Solitary Confinement: Part 2

This is to clarify/expand on my last post. If you haven't read that post, then read it here. For the record, I'm trying to state my opinions and thoughts very clearly. The problem is, I get super-excited about things. When I do get super-excited about things, I tend to dash off a blog post about it and leave it at that. And my super-excited mind doesn't always articulate things very well. So please bear with me as I start trying to be more serious about this blog. That's all.

Anyway, here's a clearer idea of what I was trying to say.

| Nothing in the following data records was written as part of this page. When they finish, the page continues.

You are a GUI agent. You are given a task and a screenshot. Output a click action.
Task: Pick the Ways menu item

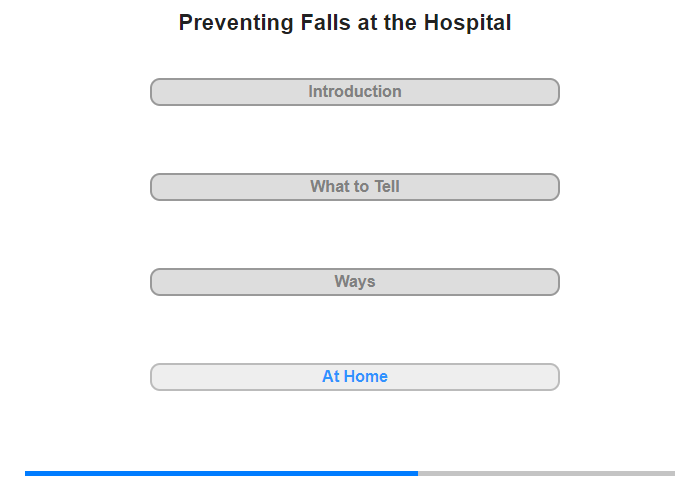click(x=354, y=282)
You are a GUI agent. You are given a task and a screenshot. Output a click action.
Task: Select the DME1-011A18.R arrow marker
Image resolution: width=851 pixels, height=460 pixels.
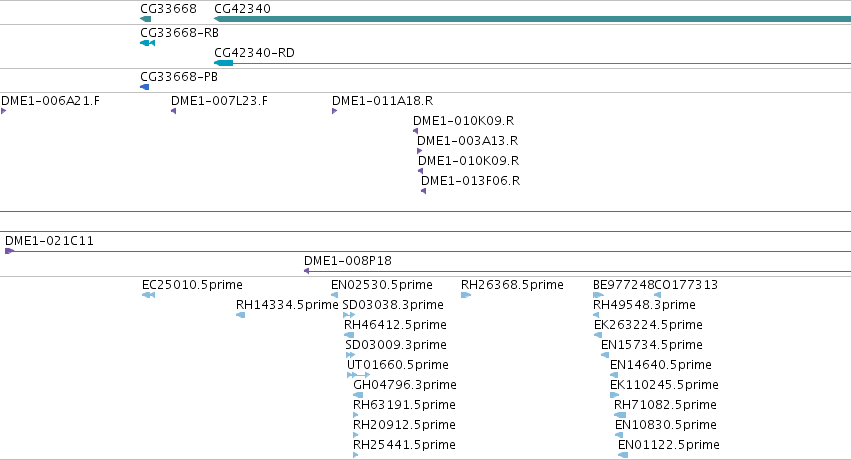[x=334, y=111]
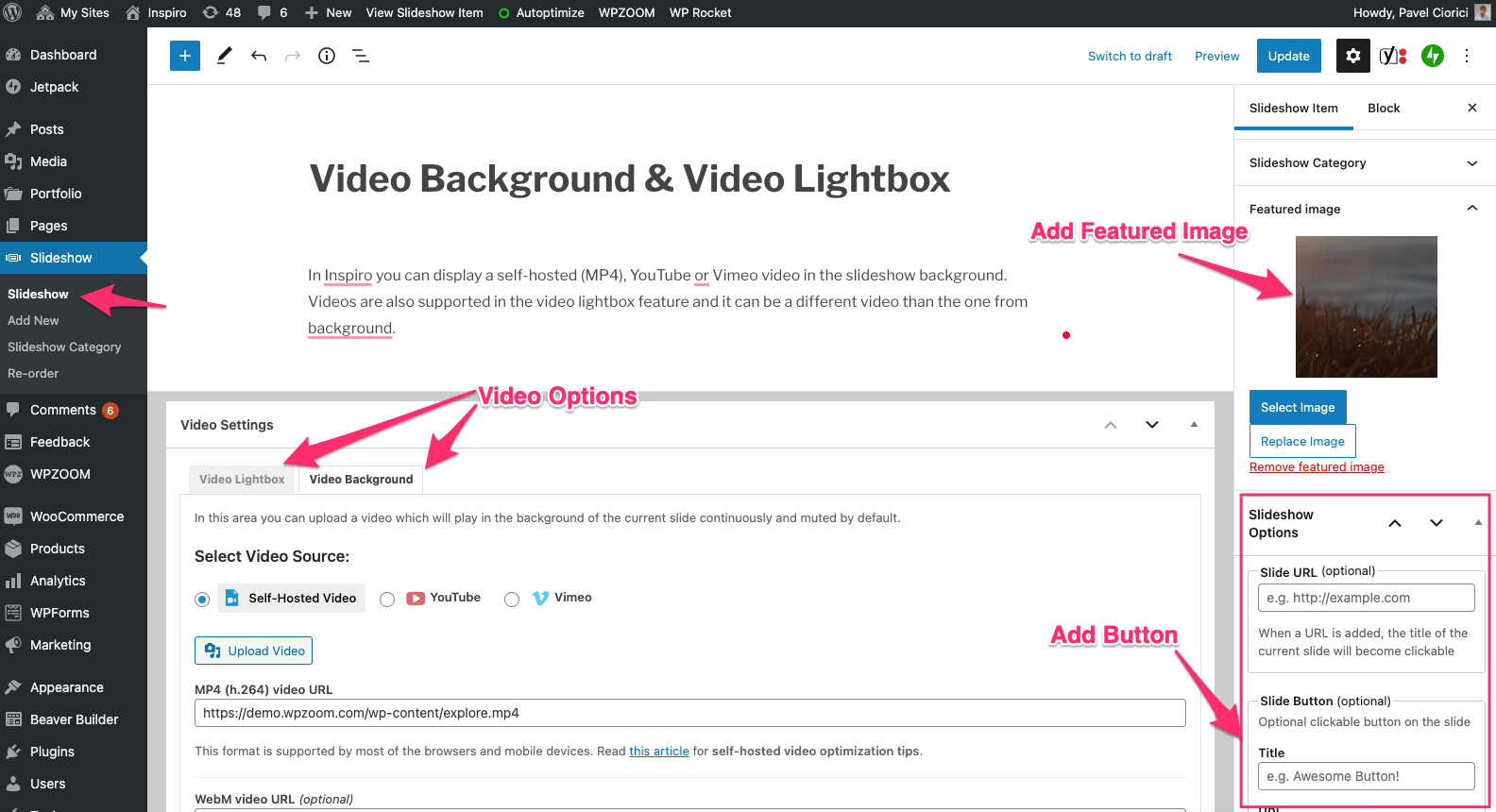This screenshot has width=1496, height=812.
Task: Collapse the Featured image panel
Action: coord(1471,209)
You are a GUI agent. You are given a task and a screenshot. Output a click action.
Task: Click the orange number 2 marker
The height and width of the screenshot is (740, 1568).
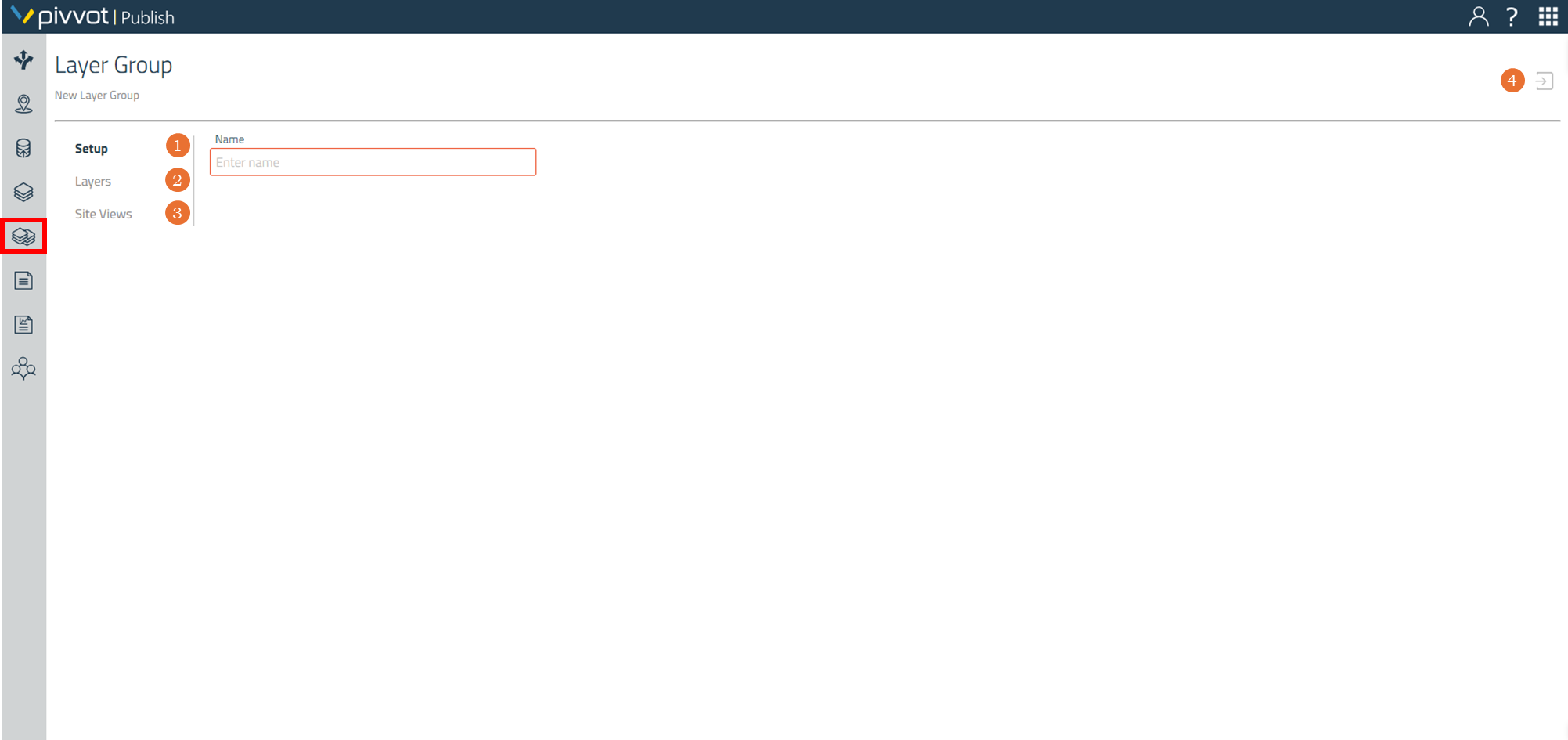[177, 180]
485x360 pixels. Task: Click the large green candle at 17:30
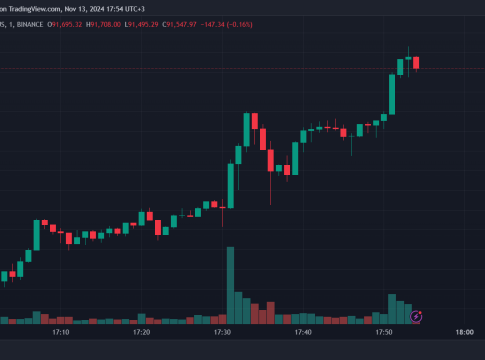(231, 186)
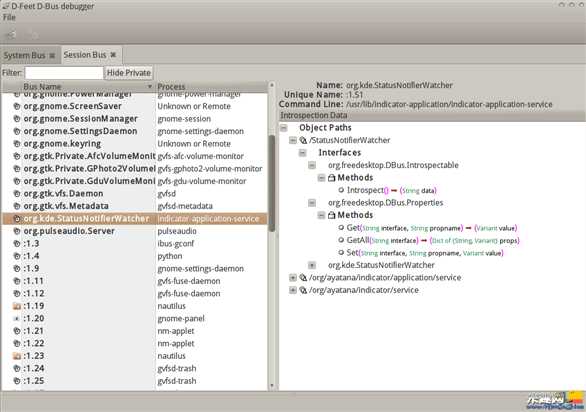This screenshot has width=586, height=412.
Task: Collapse the Object Paths tree node
Action: (x=284, y=128)
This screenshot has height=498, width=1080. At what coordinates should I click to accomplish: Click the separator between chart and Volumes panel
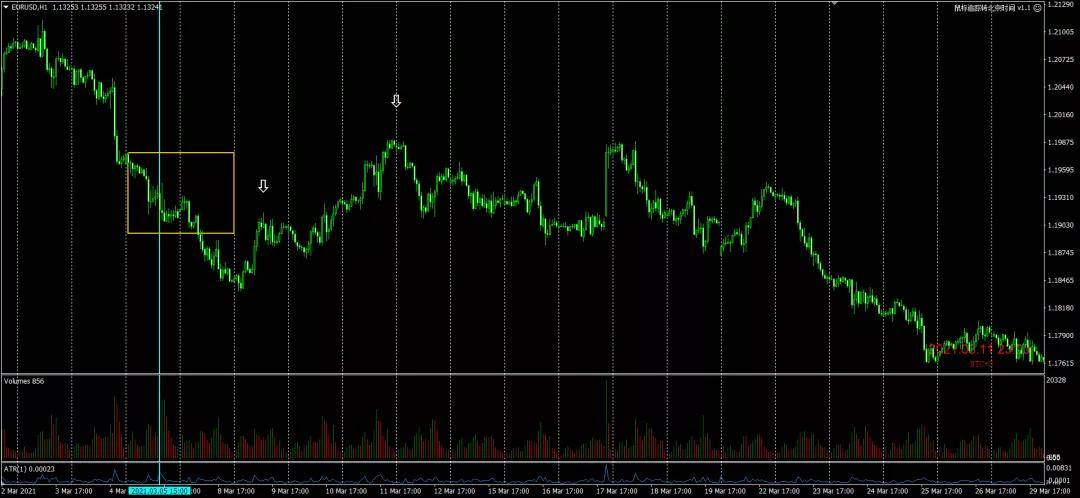[x=521, y=374]
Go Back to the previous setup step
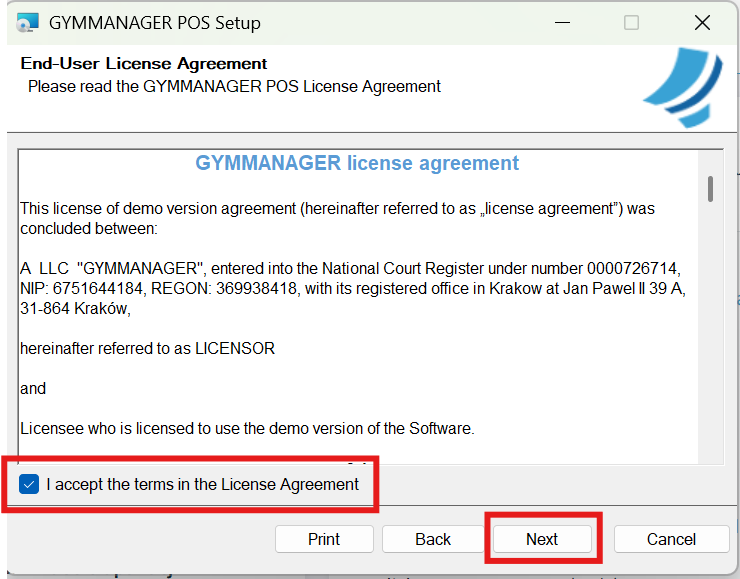740x579 pixels. (x=433, y=539)
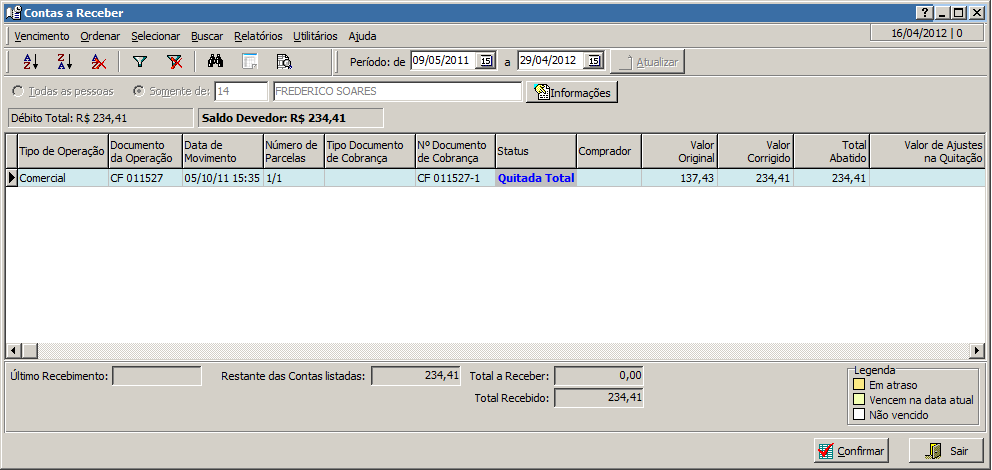Click the sort ascending A-Z icon
The height and width of the screenshot is (470, 992).
pyautogui.click(x=31, y=62)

People used to sit around and play classical music in parlors. They would sit around after dinner and sing Schubert lieder together! Like in Jane Austen novels! Somehow, classical music has completely shifted away from that communal mentality. I think that part of that shift has to do with the ever-growing gap between classical music and popular music, but that's a post for a different time. (I have all *kinds* of things I could say about that.) The real problem, I think, is this intense aura of ceremony and pomp in which classical music has cloaked itself. Classical music is only performed in the most formal of settings. There is a stage. There is a spotlight. There is a soloist.

I feel as if there's this idea that any performance of classical music has to be a spectacle. My argument is not with the spectacle itself, but with the fact that classical music is only ever performed in this setting. Classically trained musicians never play together in informal settings, at least as far as I am aware. If we do play in informal settings, it's as practice for playing in formal settings. All of the solemnity is stifling. I'll go back to folk music, as I did in the first post. Folk musicians will sit around and play music for each other. I think that's really nice. I think classically trained musicians should do that as well. I think it would be good for them, myself included. I truly believe that not only would a more appreciative sense of the music evolve out of that idea, but that a more distinct comradeship would develop among classically trained musicians.

(For the record, this little post took me a cumulative six hours to write because I kept going off on all sorts of excited tangents about Liszt's rock-stardom and why people feel afraid of classical music and the barriers between performer and audience. I hope you appreciate my succinctness.)

3.18.2011

Solitary Confinement

I read this article the other day. It really made me feel better about the 4+ hours I spend locked in a practice room every. single. day. I've always been introverted, but my lack of social-ness is something I've been thinking on lately. I'm not trying to imply that I need to overhaul my life. I'm a quiet person, and I like spending time by myself. But I think pianists often tend to drift into a sort of isolated, self-absorbed cocoon. I'm trying to remedy this for myself by doing more collaborative work. Accompanying is always fun. I'm taking ensemble next semester. (The ever-talented Mario Barbosa and I are duo partners, and we are going to shake Baylor to its very foundation with our phenomenal piano duo skills. Just fyi.) It will be good.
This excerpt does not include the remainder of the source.